Besides, the need for well-thought-out solutions for capture, storage and retrieval of data only serves the purpose if there is buy-in to the intrinsic value of data, beyond the original, ad hoc use, thus the concept that investment in data — maximizing generation of data and completeness of metadata — is in the critical path to successful use of AI. The intrinsic value of the data may grow over time to provide insight into manufacturing processes, client engagement, business decisions, and others, including for third-party use.
While Amalio emphasized the importance of creating one’s own data, it is important to highlight some technologies that address the value of external data for the analysis of data that is internal and unique to a given enterprise. One such approach is “transfer learning”, a deep learning method that allows the efficient building of accurate models.

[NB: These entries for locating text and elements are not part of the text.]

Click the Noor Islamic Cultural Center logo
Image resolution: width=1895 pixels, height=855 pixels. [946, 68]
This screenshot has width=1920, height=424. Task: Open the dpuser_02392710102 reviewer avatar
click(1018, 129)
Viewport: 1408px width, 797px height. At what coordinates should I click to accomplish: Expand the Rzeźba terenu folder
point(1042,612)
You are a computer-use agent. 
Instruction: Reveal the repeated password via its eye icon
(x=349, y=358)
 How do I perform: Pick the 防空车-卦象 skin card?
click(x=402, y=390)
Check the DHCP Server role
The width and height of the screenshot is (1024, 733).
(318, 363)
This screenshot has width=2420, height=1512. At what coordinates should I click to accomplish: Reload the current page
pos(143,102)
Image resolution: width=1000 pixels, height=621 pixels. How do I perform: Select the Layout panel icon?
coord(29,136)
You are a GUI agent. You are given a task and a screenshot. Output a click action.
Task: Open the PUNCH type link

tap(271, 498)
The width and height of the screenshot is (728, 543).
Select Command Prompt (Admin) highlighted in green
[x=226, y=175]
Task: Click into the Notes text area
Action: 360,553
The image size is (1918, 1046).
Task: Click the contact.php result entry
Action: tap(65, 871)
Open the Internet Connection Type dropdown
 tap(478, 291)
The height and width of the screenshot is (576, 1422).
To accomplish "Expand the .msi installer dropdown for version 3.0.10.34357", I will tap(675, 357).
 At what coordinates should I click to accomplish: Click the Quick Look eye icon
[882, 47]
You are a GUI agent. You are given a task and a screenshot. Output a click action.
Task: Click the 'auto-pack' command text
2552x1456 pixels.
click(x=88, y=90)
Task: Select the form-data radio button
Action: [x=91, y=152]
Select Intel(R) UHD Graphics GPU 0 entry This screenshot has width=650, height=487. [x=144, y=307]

As one author writes, “With transfer learning, instead of starting the learning process from scratch, you start from patterns that have been learned when solving a different problem.” A well-known example of this is when generic images (flowers, cars, animals, etc.) are used to pre-train models for the analysis of medical images.
According to him, the role of complete data science operations (data infrastructure, data acquisition, and data analytics) is a key component for the implementation of AI. Implementation of new machine learning algorithms is necessary, but not sufficient, for a successful program. Second, many companies may need to ponder the concept of “data as an asset.” What data in your company has intrinsic value for operations or research and development, and how can you preserve and grow this resource? Therefore, for success, businesses must pursue a combination of dedicated infrastructures, more data, better data, and the best algorithms.